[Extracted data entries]
***

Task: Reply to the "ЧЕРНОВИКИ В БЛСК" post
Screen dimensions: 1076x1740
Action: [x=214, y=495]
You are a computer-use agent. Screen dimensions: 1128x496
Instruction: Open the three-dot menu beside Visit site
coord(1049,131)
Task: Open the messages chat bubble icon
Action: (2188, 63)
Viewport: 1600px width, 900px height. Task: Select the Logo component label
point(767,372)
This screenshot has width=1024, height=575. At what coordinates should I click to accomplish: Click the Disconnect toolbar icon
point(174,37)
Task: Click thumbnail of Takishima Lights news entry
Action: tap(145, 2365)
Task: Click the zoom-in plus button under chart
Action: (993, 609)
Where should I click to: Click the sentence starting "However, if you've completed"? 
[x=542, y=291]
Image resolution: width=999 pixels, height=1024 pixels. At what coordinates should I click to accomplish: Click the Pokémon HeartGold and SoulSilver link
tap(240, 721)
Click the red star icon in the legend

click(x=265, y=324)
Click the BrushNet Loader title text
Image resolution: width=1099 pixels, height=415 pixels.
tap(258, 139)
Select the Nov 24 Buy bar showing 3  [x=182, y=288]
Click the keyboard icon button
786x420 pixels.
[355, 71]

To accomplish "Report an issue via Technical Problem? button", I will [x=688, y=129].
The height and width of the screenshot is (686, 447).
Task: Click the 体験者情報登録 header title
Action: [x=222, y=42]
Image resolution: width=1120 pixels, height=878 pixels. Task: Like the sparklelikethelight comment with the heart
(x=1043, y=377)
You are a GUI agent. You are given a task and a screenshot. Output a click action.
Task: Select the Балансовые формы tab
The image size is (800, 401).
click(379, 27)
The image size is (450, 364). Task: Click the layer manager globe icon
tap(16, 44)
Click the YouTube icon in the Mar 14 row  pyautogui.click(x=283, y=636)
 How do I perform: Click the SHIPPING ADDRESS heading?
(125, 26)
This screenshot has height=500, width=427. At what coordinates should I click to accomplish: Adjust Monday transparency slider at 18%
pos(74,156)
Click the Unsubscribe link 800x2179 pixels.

***

> [Assignment] All lines from the line containing "Image resolution: width=999" through the last line of the data are to be repeated exactly; no other line belongs in the answer.

> [Solution to this problem]
Image resolution: width=999 pixels, height=1024 pixels. At what coordinates should I click to accomplish: Click the Pokémon HeartGold and SoulSilver link
tap(240, 721)
Click the red star icon in the legend

click(x=265, y=324)
Click the BrushNet Loader title text
Image resolution: width=1099 pixels, height=415 pixels.
tap(258, 139)
Select the Nov 24 Buy bar showing 3  [x=182, y=288]
Click the keyboard icon button
786x420 pixels.
[355, 71]

To accomplish "Report an issue via Technical Problem? button", I will [x=688, y=129].
The height and width of the screenshot is (686, 447).
Task: Click the 体験者情報登録 header title
Action: [x=222, y=42]
Image resolution: width=1120 pixels, height=878 pixels. Task: Like the sparklelikethelight comment with the heart
(x=1043, y=377)
You are a GUI agent. You are given a task and a screenshot. Output a click action.
Task: Select the Балансовые формы tab
The image size is (800, 401).
click(379, 27)
The image size is (450, 364). Task: Click the layer manager globe icon
tap(16, 44)
Click the YouTube icon in the Mar 14 row  pyautogui.click(x=283, y=636)
 How do I perform: Click the SHIPPING ADDRESS heading?
(125, 26)
This screenshot has height=500, width=427. At what coordinates should I click to accomplish: Adjust Monday transparency slider at 18%
pos(74,156)
Click the Unsubscribe link 800x2179 pixels.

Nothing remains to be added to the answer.